# [Task 1]
Please restate the stretch of the Pig passage from "Pig provides users" through "by the user.", substituting "merge" for "join".
# [Task 2]
Using the Pig passage, decide whether each statement agrees with it, and support each yes or no with the deciding words quoted from the passage. (a) MapReduce provides join directly. (b) Pig's join and order by operators took engineering months to write. (c) The example script finds the five pages most visited by users between 18 and 25.

* Start Page *

An analogy with human languages and cultures may help. My wife and I have been to France together a couple of times. I speak very little French. But because English is the language of commerce (and probably because Americans and British like to vacation in France) there is enough English spoken in France for me to get by. My wife, on the other hand, speaks French. She has friends there to visit. She can talk to people we meet. She can explore the parts of France that are not part of the common tourist itinerary. Her experience of France is much deeper than mine because she can speak the native language.
SQL is the English of data processing. It has the nice feature that everyone and every tool knows it. This means the barrier to adoption is very low. Our goal is for Pig Latin to be the native language of parallel data processing systems such as Hadoop. It may take some learning, but it will allow users to much more fully utilize the power of Hadoop.
How Pig differs from MapReduce
I have just made a claim that a goal of the Pig team is to make Pig Latin the native language of parallel processing environments like Hadoop. But does MapReduce not provide enough? Why is Pig necessary?
Pig provides users several advantages over directly using MapReduce. Pig Latin provides all of the standard data processing operations, such as join, filter, group by, order by, union, etc. MapReduce provides group by directly (that is what the shuffle plus reduce phases are). And it provides order by indirectly by the way it implements the grouping. Filter and projection can be trivially implemented in the map phase. But other operators, particularly join, are not provided and must instead be written by the user.
Pig provides some complex non-trivial implementations of these standard data operations. For example, since the number of records per key in a dataset is rarely evenly distributed, the data sent to the reducers is often skewed. That is, one reducer will get ten times or more data than other reducers. Pig has join and order by operators that will handle this case and (in some cases) rebalance the reducers. But these took engineering months to write. Rewriting these in MapReduce would be time consuming.
In MapReduce, the data processing inside the map and reduce phases is opaque to the system. This means that MapReduce has no opportunity to optimize or check the users code. Pig on the other hand can analyze a Pig Latin script and understand the dataflow that the user is describing. That means it can do early error checking (did the user try to add a string field to an integer field?) and optimizations (can these two grouping operations be combined?).
MapReduce does not have a type system. This is intentional, and it gives users the flexibility to use their own data types and serialization frameworks. But the downside is that this further limits the system's ability to check users' code for errors both before and during runtime.
All of these points mean that Pig Latin is much lower cost to write and maintain than Java code for MapReduce. In one very unscientific experiment I wrote the same operation in Pig Latin and MapReduce, as shown in Example 1.4, “Finding the Top Five Urls”.
Example 1.4. Finding the Top Five Urls
Given one file with user data and one with click data for a website, this Pig Latin script will find the five pages most visited by users between the ages of 18 and 25.
Users = load ‘users’ as (name, age); Fltrd = filter Users by age >= 18 and age <= 25; Pages = load ‘pages’ as (user, url); Jnd = join Fltrd by name, Pages by user; Grpd = group Jnd by url; Smmd = foreach Grpd generate group, COUNT(Jnd) as clicks; Srtd = order Smmd by clicks desc; Top5 = limit Srtd 5; store Top5 into ‘top5sites’;
The first line of this program loads the file
users and declares that this data has two
fields, name and age. It
assigns the name of Users to the input.
The second line applies a filter to Users which
passes through records that have an age between
18 and 25, inclusive. All other records are discarded. Now the data
has only records of users of the age we are interested in. The results
of this filter are named Fltrd.

* End Page *
* Start Given data *

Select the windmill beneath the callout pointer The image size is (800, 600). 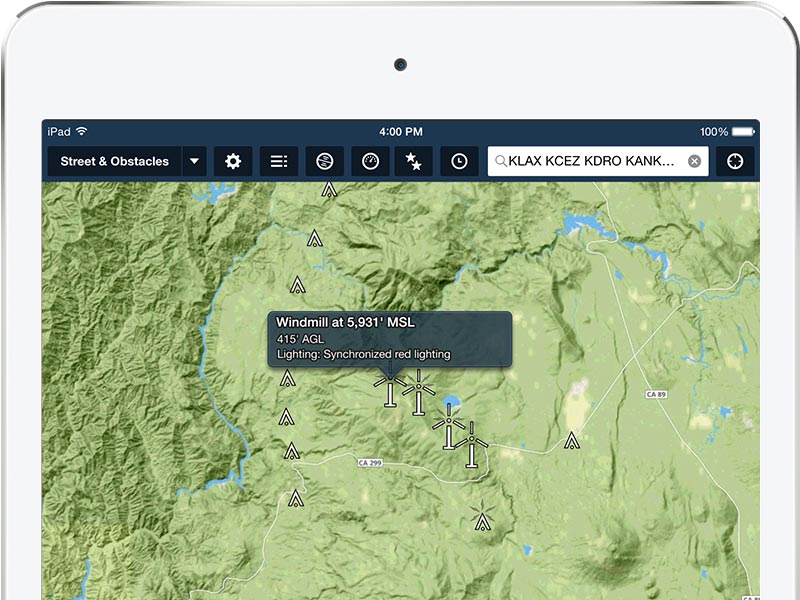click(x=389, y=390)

* End Given data *
* Start Given data *

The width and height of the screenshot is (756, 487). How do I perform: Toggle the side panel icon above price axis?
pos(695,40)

* End Given data *

# [Finished answer 1]
Pig provides users several advantages over directly using MapReduce. Pig Latin provides all of the standard data processing operations, such as merge, filter, group by, order by, union, etc. MapReduce provides group by directly (that is what the shuffle plus reduce phases are). And it provides order by indirectly by the way it implements the grouping. Filter and projection can be trivially implemented in the map phase. But other operators, particularly merge, are not provided and must instead be written by the user.

# [Finished answer 2]
(a) No: "But other operators, particularly join, are not provided and must instead be written by the user."
(b) Yes: "But these took engineering months to write."
(c) Yes: "this Pig Latin script will find the five pages most visited by users between the ages of 18 and 25."